Stored items
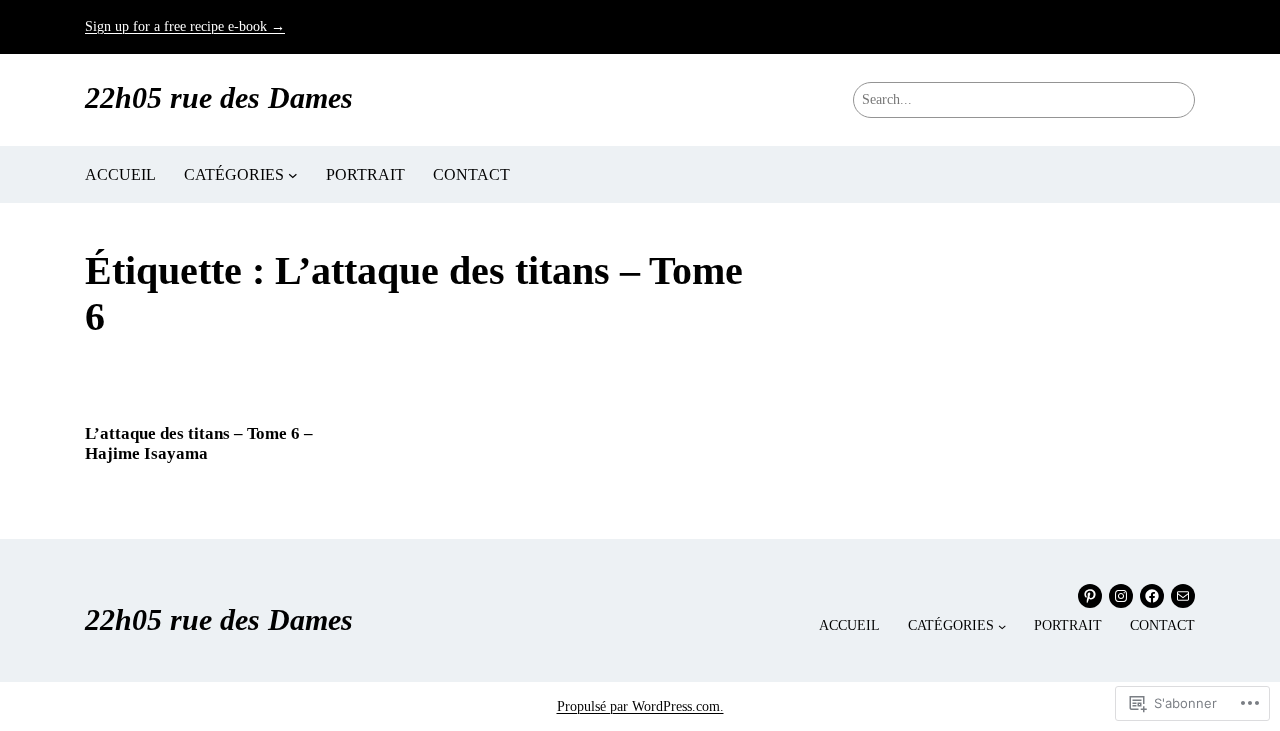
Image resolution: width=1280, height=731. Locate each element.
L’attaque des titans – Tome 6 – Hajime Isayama (199, 443)
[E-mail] (1183, 596)
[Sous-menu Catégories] (293, 175)
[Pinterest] (1090, 596)
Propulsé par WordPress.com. (640, 706)
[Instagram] (1121, 596)
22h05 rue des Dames (219, 98)
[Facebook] (1152, 596)
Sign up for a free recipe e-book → (185, 26)
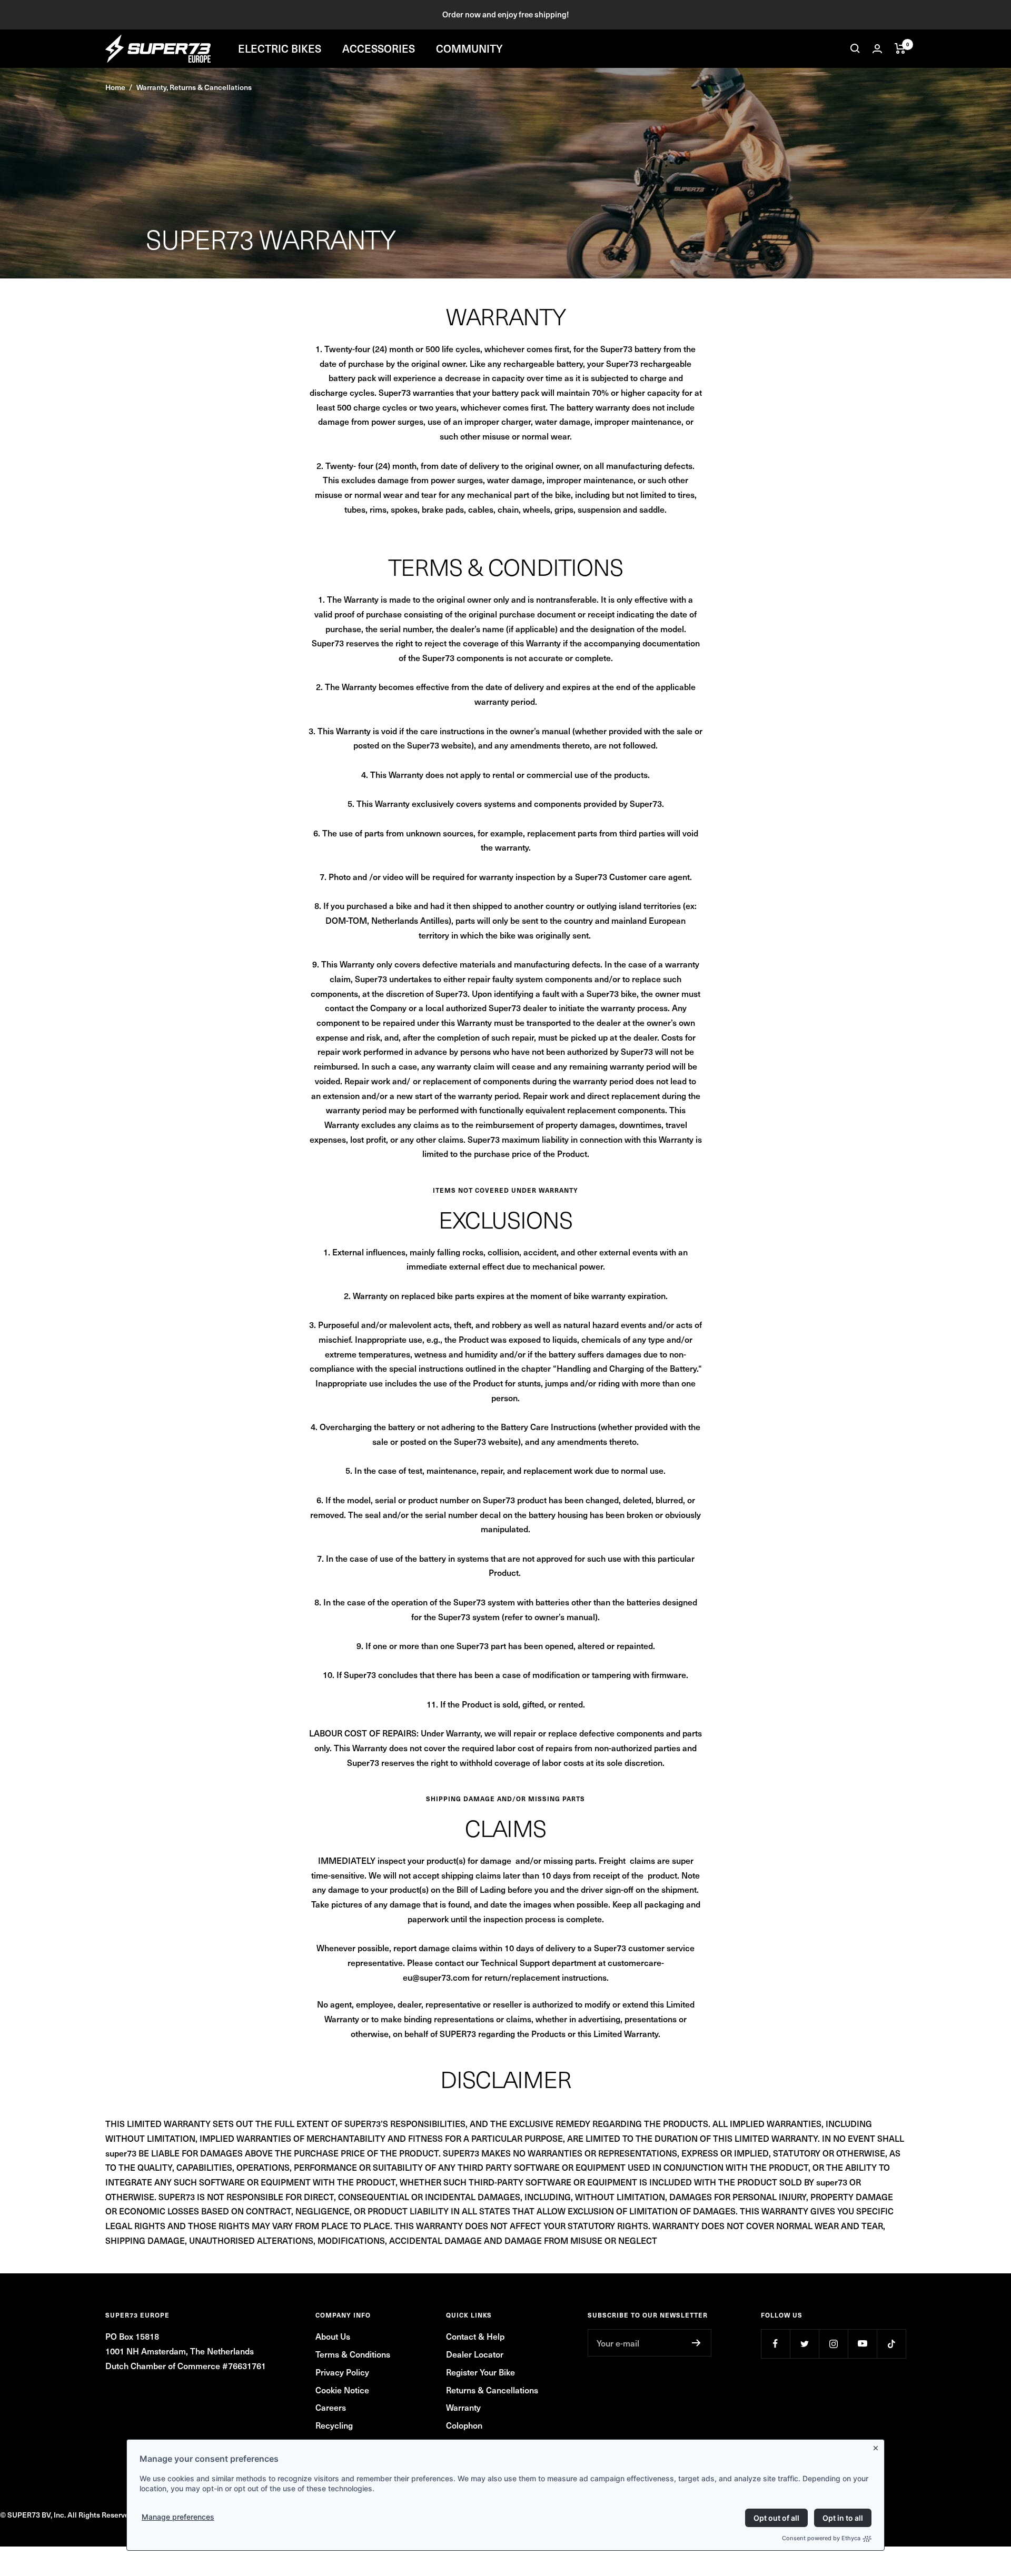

▶ **EXERCISE**
Reproduce the final stretch of lines exactly: the line containing "[Sous-menu Catégories] (293, 175)" through the last line of the data, both included. Pictures do not belong in the copy.

▶ **EXPECTED ANSWER**
[Sous-menu Catégories] (293, 175)
[Pinterest] (1090, 596)
Propulsé par WordPress.com. (640, 706)
[Instagram] (1121, 596)
22h05 rue des Dames (219, 98)
[Facebook] (1152, 596)
Sign up for a free recipe e-book → (185, 26)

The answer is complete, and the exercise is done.